* [PROVIDED RECORDS]
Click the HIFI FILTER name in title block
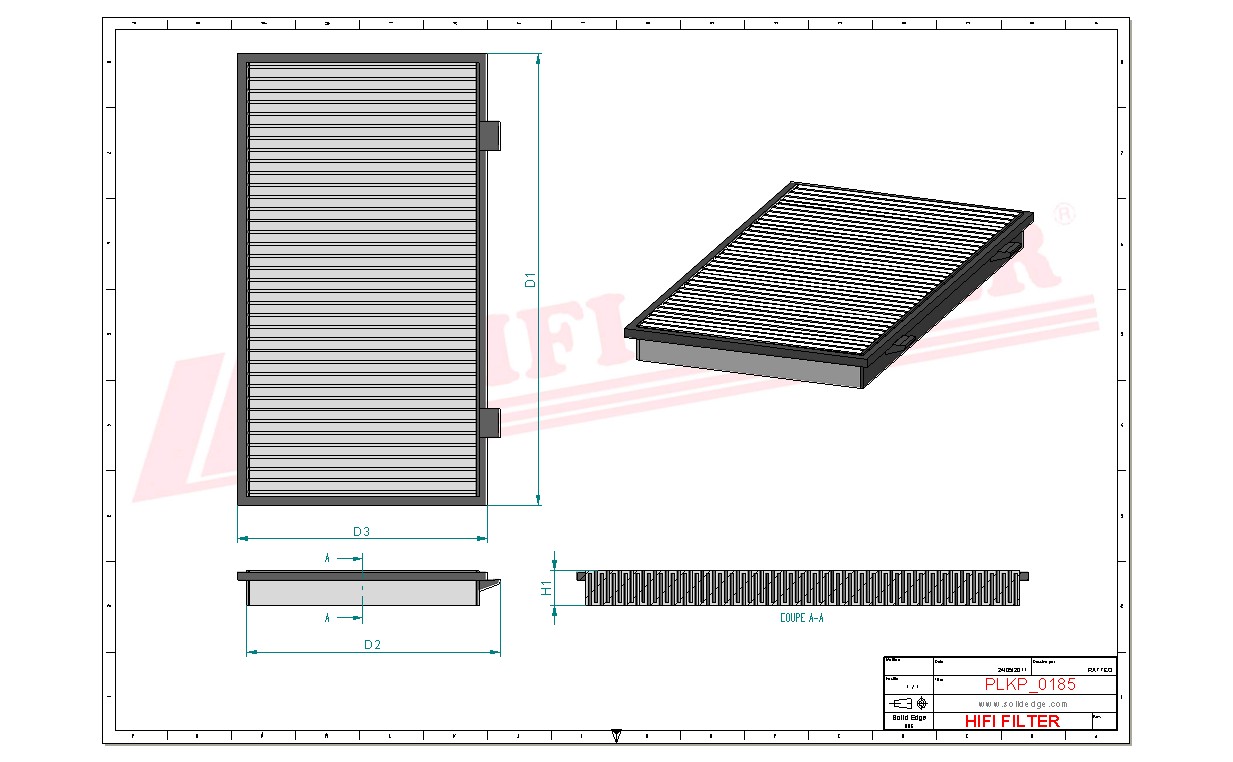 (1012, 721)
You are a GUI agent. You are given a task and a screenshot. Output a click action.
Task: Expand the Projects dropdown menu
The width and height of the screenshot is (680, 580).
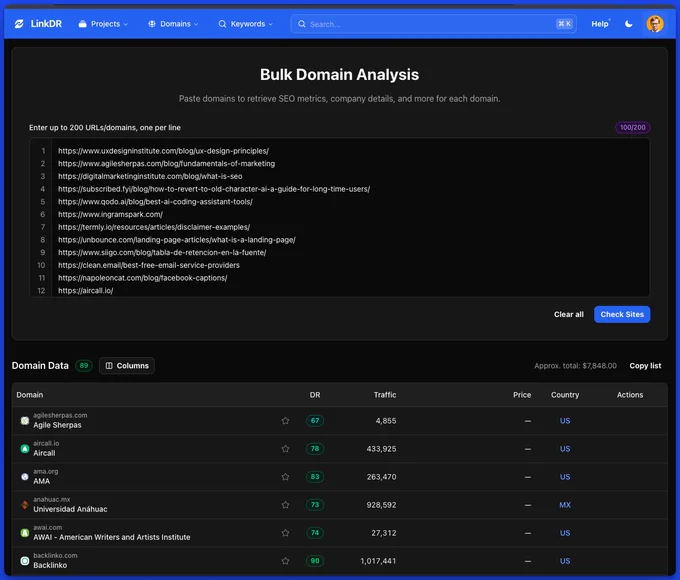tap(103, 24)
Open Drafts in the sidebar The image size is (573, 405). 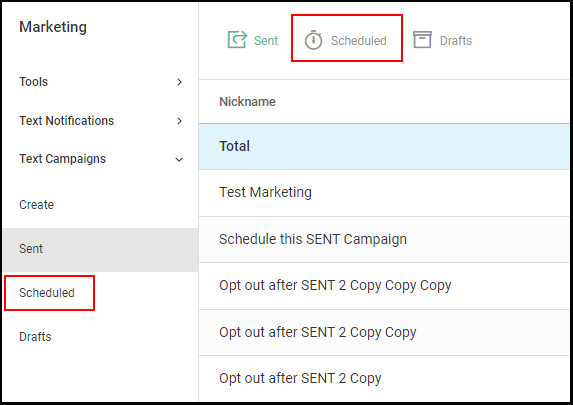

--

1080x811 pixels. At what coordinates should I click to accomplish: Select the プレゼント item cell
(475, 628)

---

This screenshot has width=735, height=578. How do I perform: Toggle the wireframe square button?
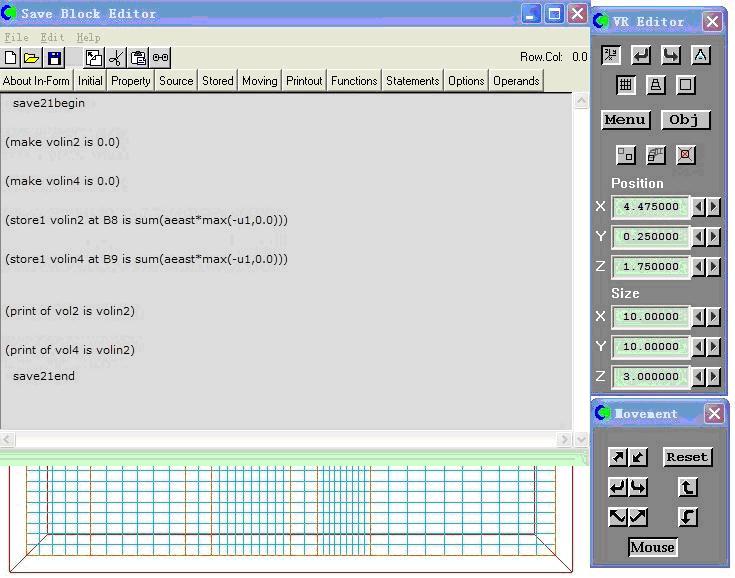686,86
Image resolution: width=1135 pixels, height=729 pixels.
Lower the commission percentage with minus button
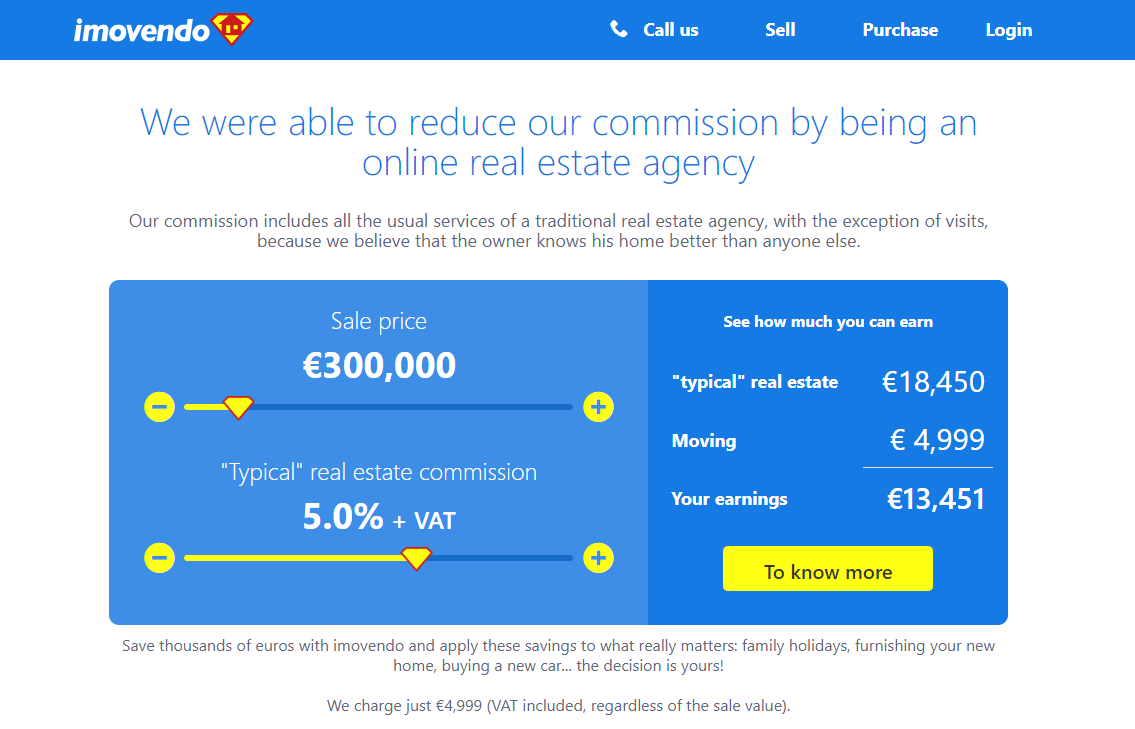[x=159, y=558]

* [WHAT YOU ARE ASKED TO DO] Excluding any pictures, print exactly the lines of the listing above from the line with "You are a GUI" to the line with "Open Drafts in", both ends included.

* [EXERCISE SOLUTION]
You are a GUI agent. You are given a task and a screenshot. Output a click action.
Task: Expand the Projects dropdown menu
The width and height of the screenshot is (680, 580).
tap(103, 24)
Open Drafts in the sidebar The image size is (573, 405). 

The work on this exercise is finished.